=== Section Start ===
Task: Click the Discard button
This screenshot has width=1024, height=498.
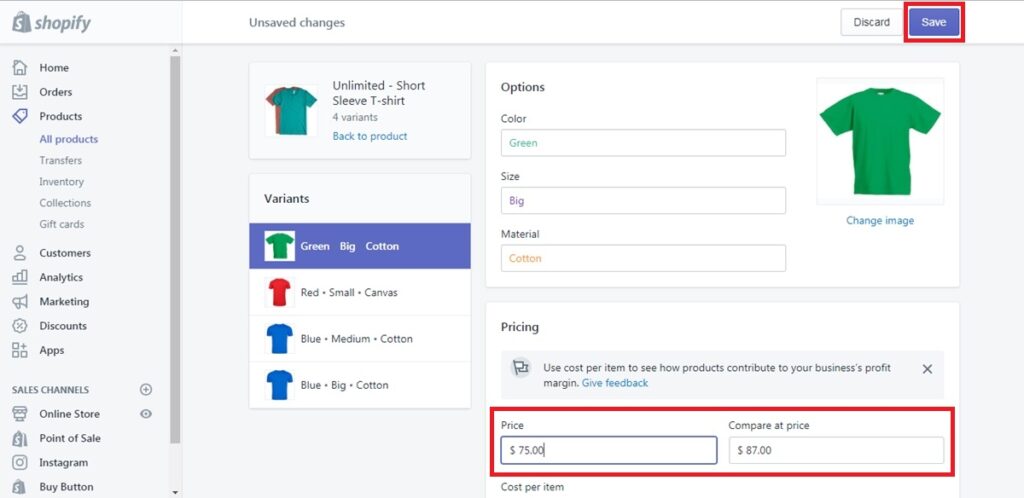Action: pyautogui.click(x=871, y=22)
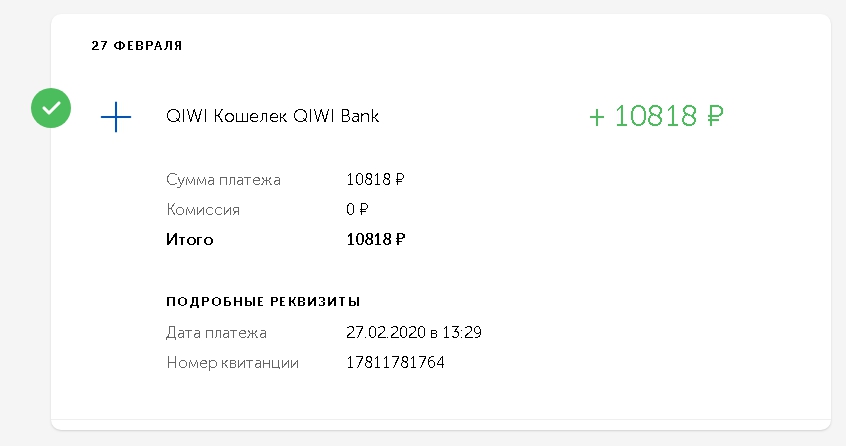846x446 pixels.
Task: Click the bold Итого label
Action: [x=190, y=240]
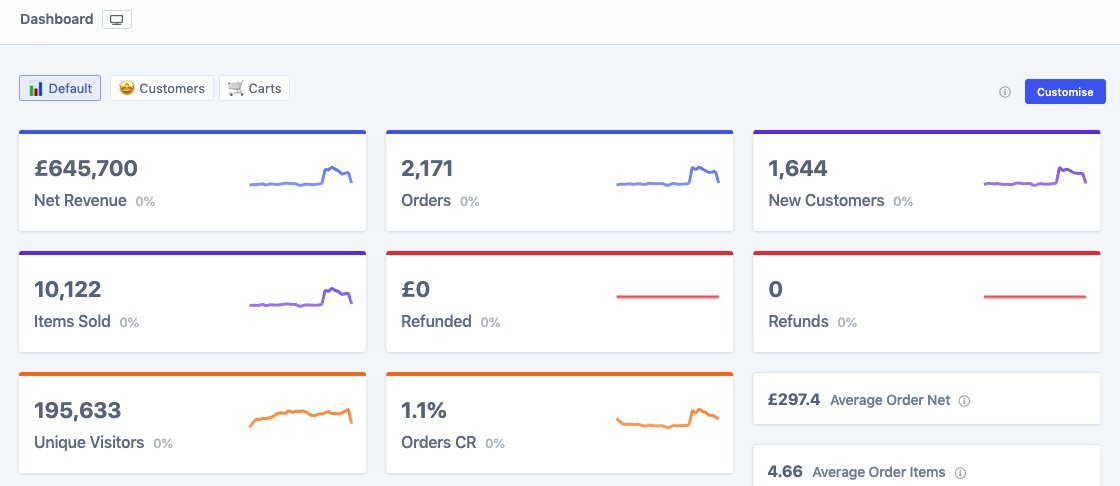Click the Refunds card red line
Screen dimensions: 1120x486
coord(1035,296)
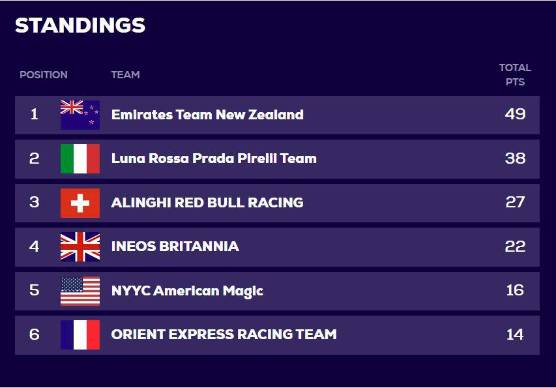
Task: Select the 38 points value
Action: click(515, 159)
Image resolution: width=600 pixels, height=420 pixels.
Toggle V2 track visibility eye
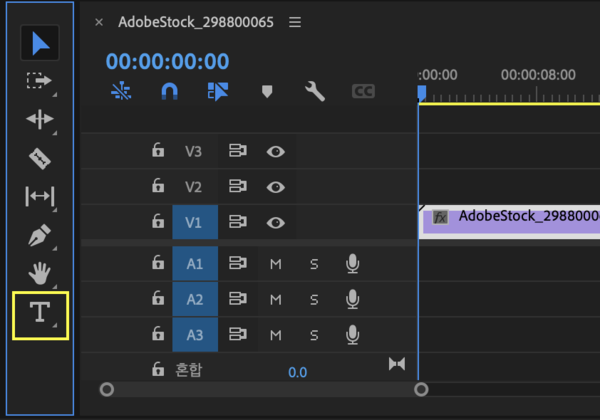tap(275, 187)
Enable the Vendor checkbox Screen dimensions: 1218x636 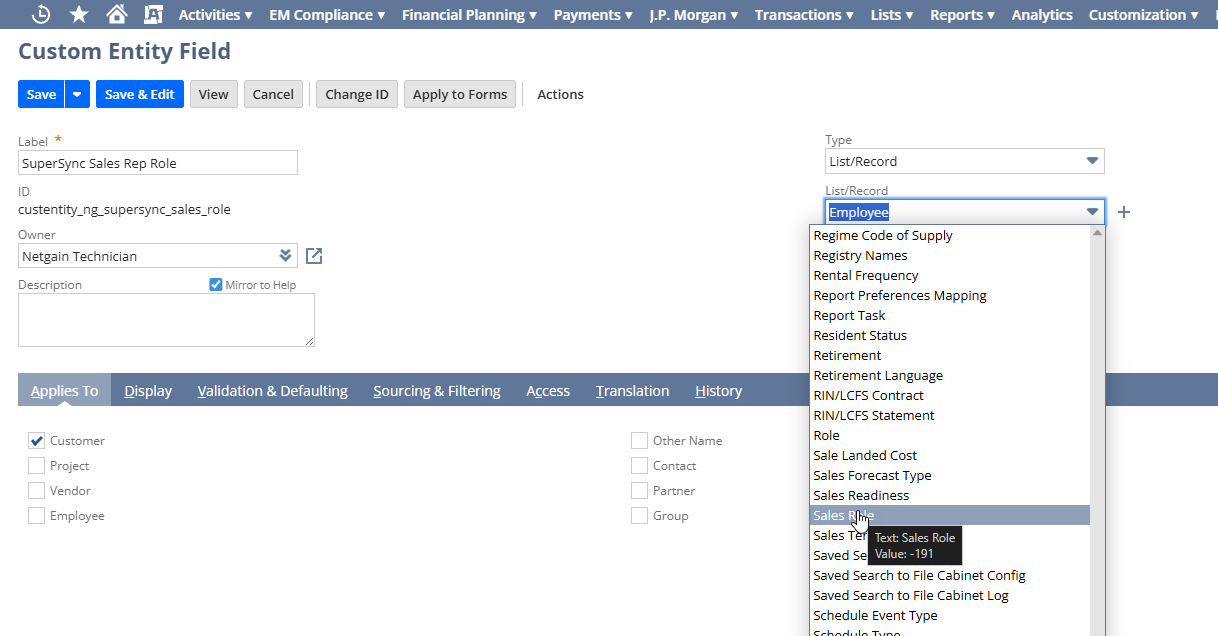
=== Section End ===
# Assignment
Output, exactly and with no pictures, every line from the one that contains "Image resolution: width=600" through the final line of the entries.

# Output of the task
Image resolution: width=600 pixels, height=420 pixels.
Toggle V2 track visibility eye
tap(275, 187)
Enable the Vendor checkbox Screen dimensions: 1218x636 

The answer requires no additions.